_TASK DIRECTIONS_. Rewrite the lines from the one containing "Task: Switch to the f3 支払 tab" through the one containing "pos(296,35)", inclusive, swapping "menu" for "dropdown" and leaving everything else the same.

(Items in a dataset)
*****
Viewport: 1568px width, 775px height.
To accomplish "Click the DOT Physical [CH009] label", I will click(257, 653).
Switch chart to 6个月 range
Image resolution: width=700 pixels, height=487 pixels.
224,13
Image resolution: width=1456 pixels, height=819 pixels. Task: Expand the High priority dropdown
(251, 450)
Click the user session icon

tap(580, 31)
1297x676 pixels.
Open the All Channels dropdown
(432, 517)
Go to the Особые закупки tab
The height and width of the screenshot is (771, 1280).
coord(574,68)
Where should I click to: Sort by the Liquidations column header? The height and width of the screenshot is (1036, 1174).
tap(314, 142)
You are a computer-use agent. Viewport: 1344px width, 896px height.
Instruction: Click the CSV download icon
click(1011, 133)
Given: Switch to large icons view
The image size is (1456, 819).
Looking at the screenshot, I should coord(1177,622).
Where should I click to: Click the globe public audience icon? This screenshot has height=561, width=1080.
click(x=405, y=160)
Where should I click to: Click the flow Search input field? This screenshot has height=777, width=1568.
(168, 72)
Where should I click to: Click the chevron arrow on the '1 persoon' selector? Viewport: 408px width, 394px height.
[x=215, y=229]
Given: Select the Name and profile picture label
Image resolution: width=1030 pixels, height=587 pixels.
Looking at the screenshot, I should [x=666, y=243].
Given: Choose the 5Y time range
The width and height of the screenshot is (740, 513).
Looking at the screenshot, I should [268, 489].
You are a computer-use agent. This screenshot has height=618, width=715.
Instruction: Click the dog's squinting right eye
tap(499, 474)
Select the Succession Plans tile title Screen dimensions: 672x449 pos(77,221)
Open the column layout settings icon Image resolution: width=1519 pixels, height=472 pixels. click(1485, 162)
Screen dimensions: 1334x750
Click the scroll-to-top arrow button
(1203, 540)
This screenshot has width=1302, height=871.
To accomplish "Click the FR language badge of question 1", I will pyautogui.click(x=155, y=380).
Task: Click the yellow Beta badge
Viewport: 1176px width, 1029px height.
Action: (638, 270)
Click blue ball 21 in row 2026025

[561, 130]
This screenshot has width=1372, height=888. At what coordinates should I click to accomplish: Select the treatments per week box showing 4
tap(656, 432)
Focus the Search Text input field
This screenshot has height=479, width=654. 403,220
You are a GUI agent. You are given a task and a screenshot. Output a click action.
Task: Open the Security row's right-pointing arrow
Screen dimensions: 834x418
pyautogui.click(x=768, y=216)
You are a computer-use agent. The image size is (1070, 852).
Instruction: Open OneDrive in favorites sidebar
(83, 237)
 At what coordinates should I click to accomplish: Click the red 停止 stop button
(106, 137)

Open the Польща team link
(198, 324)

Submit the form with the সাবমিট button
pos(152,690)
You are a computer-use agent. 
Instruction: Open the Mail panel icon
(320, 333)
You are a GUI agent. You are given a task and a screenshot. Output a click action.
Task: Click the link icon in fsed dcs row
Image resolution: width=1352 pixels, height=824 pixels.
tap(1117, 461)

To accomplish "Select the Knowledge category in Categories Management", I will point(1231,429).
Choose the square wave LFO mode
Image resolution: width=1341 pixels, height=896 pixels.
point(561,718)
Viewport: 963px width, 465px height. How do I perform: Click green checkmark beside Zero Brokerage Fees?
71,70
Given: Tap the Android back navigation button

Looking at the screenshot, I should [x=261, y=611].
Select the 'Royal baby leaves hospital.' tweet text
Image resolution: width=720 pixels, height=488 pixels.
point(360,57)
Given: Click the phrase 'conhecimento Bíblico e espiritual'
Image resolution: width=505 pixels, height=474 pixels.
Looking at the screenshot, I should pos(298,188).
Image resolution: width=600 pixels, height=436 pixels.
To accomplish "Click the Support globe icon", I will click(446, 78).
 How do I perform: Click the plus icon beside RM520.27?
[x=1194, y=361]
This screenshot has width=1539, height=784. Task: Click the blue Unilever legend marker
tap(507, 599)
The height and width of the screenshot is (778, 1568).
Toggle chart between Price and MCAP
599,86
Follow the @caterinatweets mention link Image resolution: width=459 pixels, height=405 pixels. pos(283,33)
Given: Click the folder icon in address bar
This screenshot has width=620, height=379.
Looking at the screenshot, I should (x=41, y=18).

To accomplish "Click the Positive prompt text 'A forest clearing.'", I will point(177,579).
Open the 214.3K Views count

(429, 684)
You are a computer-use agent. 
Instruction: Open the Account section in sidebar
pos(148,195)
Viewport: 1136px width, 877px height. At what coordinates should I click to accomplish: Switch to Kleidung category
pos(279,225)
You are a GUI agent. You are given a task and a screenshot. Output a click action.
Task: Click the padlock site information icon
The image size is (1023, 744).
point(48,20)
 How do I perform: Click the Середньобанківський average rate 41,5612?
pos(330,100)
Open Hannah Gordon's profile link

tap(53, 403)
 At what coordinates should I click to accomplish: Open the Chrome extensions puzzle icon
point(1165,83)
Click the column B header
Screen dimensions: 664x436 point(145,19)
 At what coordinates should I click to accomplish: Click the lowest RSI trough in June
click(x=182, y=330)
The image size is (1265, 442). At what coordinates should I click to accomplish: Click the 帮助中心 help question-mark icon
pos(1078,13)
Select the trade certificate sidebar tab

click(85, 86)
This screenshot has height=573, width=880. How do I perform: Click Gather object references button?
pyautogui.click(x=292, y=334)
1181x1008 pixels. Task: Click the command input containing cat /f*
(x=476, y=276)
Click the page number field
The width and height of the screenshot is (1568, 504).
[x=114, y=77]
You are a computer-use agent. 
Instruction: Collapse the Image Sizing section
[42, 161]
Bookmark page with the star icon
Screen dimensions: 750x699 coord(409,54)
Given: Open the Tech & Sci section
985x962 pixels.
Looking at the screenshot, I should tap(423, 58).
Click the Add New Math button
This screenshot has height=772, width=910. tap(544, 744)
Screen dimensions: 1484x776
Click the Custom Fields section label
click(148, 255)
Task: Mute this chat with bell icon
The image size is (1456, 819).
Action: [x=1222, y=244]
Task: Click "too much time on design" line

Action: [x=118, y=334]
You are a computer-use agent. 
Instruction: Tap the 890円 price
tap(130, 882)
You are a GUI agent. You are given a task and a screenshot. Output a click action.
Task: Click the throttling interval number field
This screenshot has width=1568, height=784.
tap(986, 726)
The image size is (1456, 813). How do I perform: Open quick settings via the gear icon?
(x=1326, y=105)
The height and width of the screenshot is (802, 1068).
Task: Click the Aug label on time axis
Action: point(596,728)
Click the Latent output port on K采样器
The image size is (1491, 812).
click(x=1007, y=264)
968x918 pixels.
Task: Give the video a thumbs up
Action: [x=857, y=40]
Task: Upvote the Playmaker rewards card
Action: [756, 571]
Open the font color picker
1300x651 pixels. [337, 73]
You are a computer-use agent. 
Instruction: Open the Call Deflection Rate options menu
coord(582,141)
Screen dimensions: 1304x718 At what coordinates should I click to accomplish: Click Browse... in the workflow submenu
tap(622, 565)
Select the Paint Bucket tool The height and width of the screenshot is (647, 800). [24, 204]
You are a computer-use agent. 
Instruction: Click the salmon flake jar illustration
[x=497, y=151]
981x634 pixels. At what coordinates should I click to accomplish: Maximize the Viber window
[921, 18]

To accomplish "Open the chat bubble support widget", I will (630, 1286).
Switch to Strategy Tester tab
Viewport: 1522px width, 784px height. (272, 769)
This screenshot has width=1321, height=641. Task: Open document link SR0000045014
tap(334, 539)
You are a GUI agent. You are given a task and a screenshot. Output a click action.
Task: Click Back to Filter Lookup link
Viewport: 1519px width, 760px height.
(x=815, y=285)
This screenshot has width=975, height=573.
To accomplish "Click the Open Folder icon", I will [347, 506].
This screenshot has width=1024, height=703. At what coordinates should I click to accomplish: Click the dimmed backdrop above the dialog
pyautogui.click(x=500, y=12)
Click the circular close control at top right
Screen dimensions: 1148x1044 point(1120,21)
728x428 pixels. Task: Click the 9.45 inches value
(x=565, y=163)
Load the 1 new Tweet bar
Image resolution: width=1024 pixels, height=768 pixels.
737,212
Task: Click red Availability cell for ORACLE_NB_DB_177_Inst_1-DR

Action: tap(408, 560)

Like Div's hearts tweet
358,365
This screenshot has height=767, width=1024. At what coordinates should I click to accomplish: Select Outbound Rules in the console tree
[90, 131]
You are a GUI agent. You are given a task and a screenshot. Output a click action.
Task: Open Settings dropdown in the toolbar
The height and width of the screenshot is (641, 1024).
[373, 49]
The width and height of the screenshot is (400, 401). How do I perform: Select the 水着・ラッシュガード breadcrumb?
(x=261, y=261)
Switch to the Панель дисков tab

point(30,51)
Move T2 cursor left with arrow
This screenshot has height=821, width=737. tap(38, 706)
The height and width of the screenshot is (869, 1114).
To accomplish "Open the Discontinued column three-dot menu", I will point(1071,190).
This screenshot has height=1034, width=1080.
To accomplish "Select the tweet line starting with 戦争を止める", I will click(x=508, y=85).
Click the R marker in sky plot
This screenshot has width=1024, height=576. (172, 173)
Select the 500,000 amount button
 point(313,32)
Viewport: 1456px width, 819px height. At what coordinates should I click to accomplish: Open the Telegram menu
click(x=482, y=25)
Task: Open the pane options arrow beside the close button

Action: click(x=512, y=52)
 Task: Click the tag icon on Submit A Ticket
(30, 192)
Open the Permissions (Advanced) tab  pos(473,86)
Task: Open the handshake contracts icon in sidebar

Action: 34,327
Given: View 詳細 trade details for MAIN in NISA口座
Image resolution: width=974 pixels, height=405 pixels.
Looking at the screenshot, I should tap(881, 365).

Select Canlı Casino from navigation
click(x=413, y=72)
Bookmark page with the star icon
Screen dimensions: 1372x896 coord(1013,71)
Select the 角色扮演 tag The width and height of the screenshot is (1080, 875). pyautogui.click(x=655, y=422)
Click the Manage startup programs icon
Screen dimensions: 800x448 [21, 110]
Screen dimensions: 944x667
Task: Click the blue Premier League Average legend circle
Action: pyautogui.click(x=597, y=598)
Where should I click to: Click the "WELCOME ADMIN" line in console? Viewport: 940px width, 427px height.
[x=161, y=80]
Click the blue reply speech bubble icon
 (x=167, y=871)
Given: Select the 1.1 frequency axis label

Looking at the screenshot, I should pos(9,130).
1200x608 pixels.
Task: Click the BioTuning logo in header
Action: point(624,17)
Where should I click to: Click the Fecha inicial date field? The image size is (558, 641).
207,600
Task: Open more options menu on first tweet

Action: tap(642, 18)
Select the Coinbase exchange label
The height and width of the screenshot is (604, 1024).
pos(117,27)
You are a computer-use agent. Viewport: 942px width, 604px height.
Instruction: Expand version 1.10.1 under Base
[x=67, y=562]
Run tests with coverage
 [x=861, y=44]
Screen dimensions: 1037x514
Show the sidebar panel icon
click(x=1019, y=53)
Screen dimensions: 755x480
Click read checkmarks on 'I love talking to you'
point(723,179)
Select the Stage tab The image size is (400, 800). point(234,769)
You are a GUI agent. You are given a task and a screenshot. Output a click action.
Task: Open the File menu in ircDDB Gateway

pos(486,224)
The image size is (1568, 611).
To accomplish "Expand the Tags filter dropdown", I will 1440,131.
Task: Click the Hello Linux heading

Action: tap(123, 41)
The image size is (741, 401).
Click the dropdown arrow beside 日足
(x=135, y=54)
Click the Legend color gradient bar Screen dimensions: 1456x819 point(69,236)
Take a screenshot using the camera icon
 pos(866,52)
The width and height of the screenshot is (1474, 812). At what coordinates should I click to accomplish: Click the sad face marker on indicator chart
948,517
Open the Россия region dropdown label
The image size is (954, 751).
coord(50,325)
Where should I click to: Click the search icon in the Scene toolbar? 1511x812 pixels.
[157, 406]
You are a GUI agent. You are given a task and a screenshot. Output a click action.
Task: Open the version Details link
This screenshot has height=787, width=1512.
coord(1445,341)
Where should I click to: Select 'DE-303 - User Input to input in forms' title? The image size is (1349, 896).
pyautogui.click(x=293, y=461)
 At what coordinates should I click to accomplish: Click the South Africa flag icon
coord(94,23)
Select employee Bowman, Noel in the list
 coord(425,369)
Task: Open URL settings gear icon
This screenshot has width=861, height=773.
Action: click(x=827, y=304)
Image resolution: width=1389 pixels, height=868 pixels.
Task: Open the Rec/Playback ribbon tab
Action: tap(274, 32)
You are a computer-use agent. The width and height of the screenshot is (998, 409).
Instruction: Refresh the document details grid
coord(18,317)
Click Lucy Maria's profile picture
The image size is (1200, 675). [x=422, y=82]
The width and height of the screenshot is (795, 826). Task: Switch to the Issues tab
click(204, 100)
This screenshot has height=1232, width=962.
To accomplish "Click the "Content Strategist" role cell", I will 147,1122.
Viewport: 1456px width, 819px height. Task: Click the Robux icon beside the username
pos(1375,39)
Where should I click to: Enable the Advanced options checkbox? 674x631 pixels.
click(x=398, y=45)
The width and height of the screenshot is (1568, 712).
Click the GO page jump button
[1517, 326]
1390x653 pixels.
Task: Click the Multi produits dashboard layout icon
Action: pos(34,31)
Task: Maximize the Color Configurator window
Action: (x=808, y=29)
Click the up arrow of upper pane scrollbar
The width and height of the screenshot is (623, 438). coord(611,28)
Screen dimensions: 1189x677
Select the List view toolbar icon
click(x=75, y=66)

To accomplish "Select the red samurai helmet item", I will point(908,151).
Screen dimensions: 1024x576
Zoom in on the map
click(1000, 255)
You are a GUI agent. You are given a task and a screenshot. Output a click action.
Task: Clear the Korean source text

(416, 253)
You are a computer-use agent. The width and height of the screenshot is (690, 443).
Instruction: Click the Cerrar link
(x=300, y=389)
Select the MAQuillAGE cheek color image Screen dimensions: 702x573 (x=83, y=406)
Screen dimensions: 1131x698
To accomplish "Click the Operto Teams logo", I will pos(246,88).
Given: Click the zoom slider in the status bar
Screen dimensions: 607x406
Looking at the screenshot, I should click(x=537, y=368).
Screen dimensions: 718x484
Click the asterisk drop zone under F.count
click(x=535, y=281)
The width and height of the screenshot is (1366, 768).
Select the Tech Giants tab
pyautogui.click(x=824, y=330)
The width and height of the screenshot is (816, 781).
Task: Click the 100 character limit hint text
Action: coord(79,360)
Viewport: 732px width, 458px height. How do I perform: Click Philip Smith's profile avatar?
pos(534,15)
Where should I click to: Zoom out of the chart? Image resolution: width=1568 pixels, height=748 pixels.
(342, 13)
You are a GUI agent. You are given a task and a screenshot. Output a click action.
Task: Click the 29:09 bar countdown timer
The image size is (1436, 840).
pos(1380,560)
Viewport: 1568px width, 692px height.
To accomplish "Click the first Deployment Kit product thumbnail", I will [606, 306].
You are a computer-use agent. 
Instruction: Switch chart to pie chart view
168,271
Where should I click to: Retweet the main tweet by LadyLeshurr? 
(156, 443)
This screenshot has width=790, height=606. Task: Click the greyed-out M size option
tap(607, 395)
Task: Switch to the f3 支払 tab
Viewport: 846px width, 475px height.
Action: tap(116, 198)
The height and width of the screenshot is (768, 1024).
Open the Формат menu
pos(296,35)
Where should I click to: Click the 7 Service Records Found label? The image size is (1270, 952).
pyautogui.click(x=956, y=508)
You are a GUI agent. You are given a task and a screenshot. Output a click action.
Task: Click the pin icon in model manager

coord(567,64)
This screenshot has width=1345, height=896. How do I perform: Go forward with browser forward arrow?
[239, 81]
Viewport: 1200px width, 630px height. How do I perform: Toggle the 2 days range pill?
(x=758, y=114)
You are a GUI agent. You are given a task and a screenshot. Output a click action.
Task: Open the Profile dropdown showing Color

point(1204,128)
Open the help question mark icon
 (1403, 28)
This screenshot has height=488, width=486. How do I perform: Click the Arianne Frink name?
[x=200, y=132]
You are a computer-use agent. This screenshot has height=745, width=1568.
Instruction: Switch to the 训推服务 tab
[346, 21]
*****
_REPLY TO THE TASK_.
Task: Switch to the f3 支払 tab
Viewport: 846px width, 475px height.
Action: tap(116, 198)
The height and width of the screenshot is (768, 1024).
Open the Формат dropdown
pos(296,35)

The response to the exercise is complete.